Please copy exactly the lines from the top of the data through the line containing "The height and width of the screenshot is (1024, 473).", and nothing else.

═══ MATERIALS PROVIDED

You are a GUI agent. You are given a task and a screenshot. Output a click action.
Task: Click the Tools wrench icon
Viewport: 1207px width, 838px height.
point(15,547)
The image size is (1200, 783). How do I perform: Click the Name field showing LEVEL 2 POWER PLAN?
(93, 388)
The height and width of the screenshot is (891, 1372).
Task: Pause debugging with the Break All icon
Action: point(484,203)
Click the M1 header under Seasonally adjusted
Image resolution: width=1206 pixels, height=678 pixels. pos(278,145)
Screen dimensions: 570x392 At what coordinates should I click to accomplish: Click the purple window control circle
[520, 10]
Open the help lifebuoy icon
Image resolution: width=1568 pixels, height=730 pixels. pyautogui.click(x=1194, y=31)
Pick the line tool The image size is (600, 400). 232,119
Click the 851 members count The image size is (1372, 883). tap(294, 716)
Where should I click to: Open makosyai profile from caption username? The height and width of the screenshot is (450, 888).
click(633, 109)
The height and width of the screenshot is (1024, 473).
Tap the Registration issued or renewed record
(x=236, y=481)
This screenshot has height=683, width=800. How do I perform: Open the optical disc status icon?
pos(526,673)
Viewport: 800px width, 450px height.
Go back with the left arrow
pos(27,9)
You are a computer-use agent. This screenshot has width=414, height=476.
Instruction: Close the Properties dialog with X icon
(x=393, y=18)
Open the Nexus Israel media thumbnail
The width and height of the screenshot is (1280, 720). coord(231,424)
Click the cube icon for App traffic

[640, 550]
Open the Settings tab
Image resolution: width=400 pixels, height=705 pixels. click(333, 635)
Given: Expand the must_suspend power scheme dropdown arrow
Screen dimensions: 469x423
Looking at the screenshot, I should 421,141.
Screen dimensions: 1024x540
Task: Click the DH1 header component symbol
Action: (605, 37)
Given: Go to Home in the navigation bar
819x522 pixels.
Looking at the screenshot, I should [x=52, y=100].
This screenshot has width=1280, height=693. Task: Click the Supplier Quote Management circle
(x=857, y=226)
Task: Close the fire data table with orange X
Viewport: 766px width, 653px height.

══════

:: SOLUTION BELOW ::
You are a GUI agent. You are given a task and a screenshot. Output a click action.
Task: Click the Tools wrench icon
Viewport: 1207px width, 838px height.
point(15,547)
The image size is (1200, 783). How do I perform: Click the Name field showing LEVEL 2 POWER PLAN?
(93, 388)
The height and width of the screenshot is (891, 1372).
Task: Pause debugging with the Break All icon
Action: point(484,203)
Click the M1 header under Seasonally adjusted
Image resolution: width=1206 pixels, height=678 pixels. pos(278,145)
Screen dimensions: 570x392 At what coordinates should I click to accomplish: Click the purple window control circle
[520, 10]
Open the help lifebuoy icon
Image resolution: width=1568 pixels, height=730 pixels. pyautogui.click(x=1194, y=31)
Pick the line tool The image size is (600, 400). 232,119
Click the 851 members count The image size is (1372, 883). tap(294, 716)
Where should I click to: Open makosyai profile from caption username? The height and width of the screenshot is (450, 888).
click(633, 109)
The height and width of the screenshot is (1024, 473).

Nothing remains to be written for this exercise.